- [SUPPLIED TEXT]:
All definitions are for a right-handed golfer.
Banana ball: a shot that curves in a banana shape from left to right
Baseball grip: a grip in which all 10 of your fingers remain in contact with the club
Closed clubface: when the clubface is aligned to the left of the target line (for right-handed golfers)
Compression: squeezing of a golf ball when it is struck by a clubhead
Cut: a shot that curves slightly toward the right (for right-handed golfers)
Delofting: decreasing the amount of loft on the club face by tilting the shaft in the direction of the target
Divot: small piece of turf which is removed by the golf club when hitting a ball
Draw: a shot that curves to the left
Explosion shot: a bunker shot that sends a large amount of sand into the air
Fade: a shot that curves the ball slightly to the right
Fat: when the clubface strikes the ground before hitting the ball
Flex: the amount of bend within the shaft of a golf club
Hook: a shot that curves to the left; a hook curves more to the left than a “draw”
Impact: the moment at which the clubface strikes the ball
Interlocking grip: a grip in which the index finger of the left hand is intertwined with the pinky finger of the right hand
Laid off: when the clubshaft is pointing to the left of the target at the top of the backswing
Neutral grip: when a golfer has the hands directly on top of the grip, with the V’s of the thumb and the forefinger pointing at the chin; examples of players with neutral grips
Neutral stance: when both feet are in line and parallel to the target line
Open clubface: when it is aligned to the right of the target line
Open stance: having the body (feet, hips, shoulders) aligned to the left of the target line; examples of golfers who use an open stance
Punch shot: a shot that uses a shortened swing, especially a shortened follow-through. Also referred to as a “knockdown” shot
Release: letting the clubhead return to square at impact
Slice: a shot curves from left to right; a slice curves more than a “cut” or a “fade”

- [TASK REQUIREMENTS]:
(A) In the golf glossary, what other name is given for a punch shot?
(B) Continue the golf glossary by writing further entries after the definition of "Slice."
The data that comes after this sentence is not needed.

- [DATASET CONTENT]:

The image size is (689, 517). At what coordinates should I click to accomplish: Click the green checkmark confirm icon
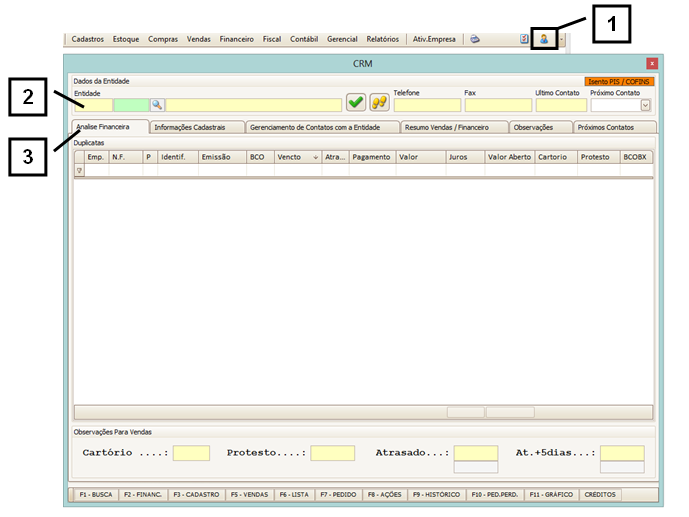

- [IN RESPONSE]:
(A) A "knockdown" shot.

(B)
Square (neutral) stance: having the body (feet, hips, shoulders) aligned parallel to the target line examples of golfers who use a square stance
Strong grip: when a golfer has the hands rotated to the right side of the grip, with the V’s of the thumb and the forefinger pointing toward the right shoulder. A common test is to hold up the clubface and see how many knuckles you can see on your left hand, if you can see three or more, then you have a strong grip. Examples of players with strong grips.
Here’s an explanation for why a strong grip is best for the average golfer:
Swing plane: an imaginary representation of the path of the clubshaft as it travels through the swing
Trap draw: “trapping” means to hit the golf ball with a descending blow, compressing the ball between the club face and the ground. So, a “trap draw” is a trapped shot that flies right to left.
Vardon grip: a grip in which the pinky finger of the right hand sits on top of and between the index finger and middle finger of the left hand. Named after golfing great Harry Vardon, who made it popular.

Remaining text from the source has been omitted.